La CAQ entend préparer le terrain à la commission parlementaire - le 26 mai et le 2 juin - qui examinera le cas singulier de M. Péladeau, à la fois chef d'un parti aspirant à devenir premier ministre et actionnaire de contrôle de Québecor.

Péladeau sera «testé dès le départ», dit François Bonnardel

Pierre Karl Péladeau n'aura pas que les libéraux sur les bras mardi matin lorsqu'il siègera pour la première fois comme chef de l'opposition officielle. La Coalition avenir Québec veut aussi être de la fête.
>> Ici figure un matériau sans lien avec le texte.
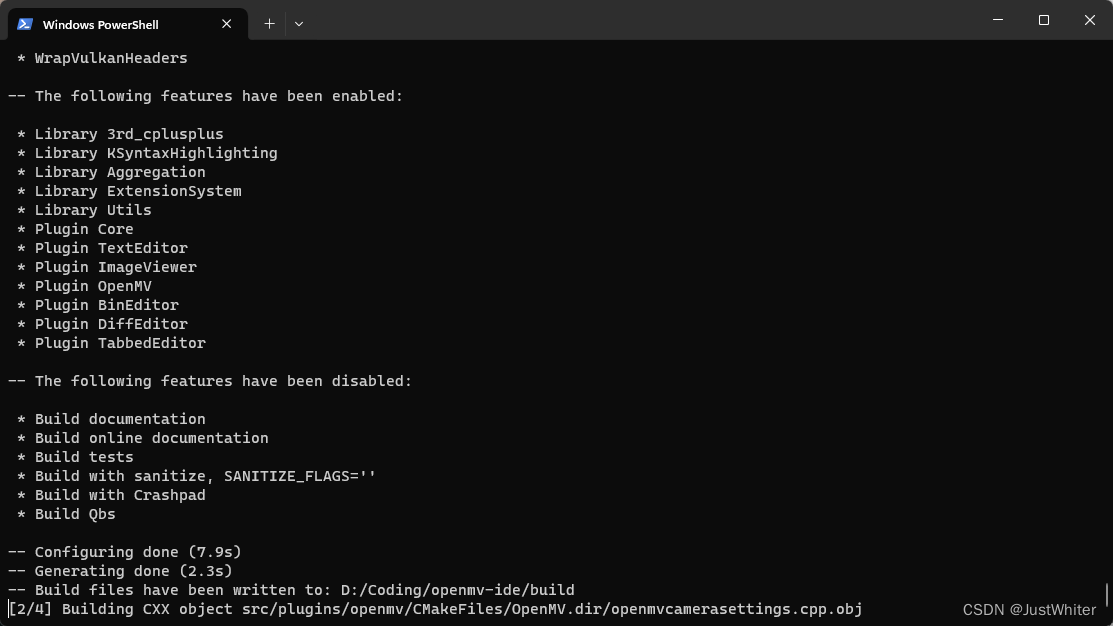Click the 'WrapVulkanHeaders' text line
This screenshot has width=1113, height=626.
coord(110,58)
«Vous pouvez être certains qu'il va être testé dès le départ. C'est un homme qui fait du cha-cha politique», a décoché François Bonnardel, leader parlementaire de la CAQ, samedi, au lendemain de l'élection de M. Péladeau à la tête du PQ. «Maintenant il est sur la glace et il devra prouver ce qu'il peut faire.»
La CAQ entend notamment préparer le terrain à la commission parlementaire - le 26 mai et le 2 juin - qui examinera le cas singulier de M. Péladeau, qui est à la fois chef d'un parti aspirant à devenir premier ministre et actionnaire de contrôle de Québecor. À savoir si la dynamique allait changer à l'Assemblée nationale avec l'arrivée de Pierre Karl Péladeau à la tête du PQ, le député de Granby craint qu'il assistera à un retour «de la veille bataille» entre les libéraux et les péquistes sur la souveraineté du Québec.
«Les libéraux sont heureux de voir le retour à cette polarisation», s'est désolé le caquiste. «Les gens sont tannés, écoeurés de cette vieille bataille, de ce clivage entre ces deux vieux partis.»